Rôle du réseau externe et des CSAPA
Les CSAPA constituent le pivot de la prise en charge externe. Leur accès est gratuit et confidentiel. L’employeur peut formaliser un partenariat avec le CSAPA local pour faciliter l’orientation des salariés repérés. Ce partenariat ne crée aucune obligation de communication entre le CSAPA et l’entreprise : le secret médical protège intégralement le salarié.
La MILDECA (Mission interministérielle de lutte contre les drogues et les conduites addictives) met à disposition des outils de sensibilisation utilisables en entreprise. Intégrer ces ressources dans le plan de prévention renforce la crédibilité de la démarche d’accompagnement.

Règlement intérieur et alcool : encadrer sans verrouiller
L’employeur peut restreindre, voire interdire totalement la consommation d’alcool sur le lieu de travail, à condition que cette restriction soit proportionnée au risque professionnel identifié. Pour les postes de sécurité (conduite d’engins, travail en hauteur, manipulation de substances dangereuses), l’interdiction totale se justifie sans difficulté.
Pour les autres postes, nous recommandons de ne pas se limiter à l’interdiction. Un règlement intérieur qui mentionne uniquement des sanctions rate l’objectif de prévention. L’ajout d’une clause d’accompagnement, précisant la possibilité pour tout salarié de solliciter confidentiellement une aide, transforme le document en outil de politique RH.
Contrôle d’alcoolémie : conditions de validité
Le recours à l’éthylotest reste encadré par la jurisprudence. Il doit être prévu par le règlement intérieur, réservé aux postes présentant un risque pour la sécurité, et permettre une contre-expertise. Un contrôle positif ne déclenche pas automatiquement une procédure disciplinaire. Il peut au contraire servir de point de départ à l’activation du premier palier de la réponse graduée décrite plus haut.

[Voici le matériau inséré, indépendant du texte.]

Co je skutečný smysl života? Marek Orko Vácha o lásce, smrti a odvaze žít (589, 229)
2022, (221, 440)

La logique d’accompagnement ne s’oppose pas au pouvoir disciplinaire de l’employeur. Elle le complète en amont pour réduire la probabilité de devoir l’exercer. Un salarié orienté tôt vers le médecin du travail ou un CSAPA a davantage de chances de modifier sa consommation qu’un salarié sanctionné sans proposition de soutien. La prévention des risques liés à l’alcool en entreprise fonctionne quand elle articule cadre juridique clair, formation managériale et partenariat avec les acteurs de santé.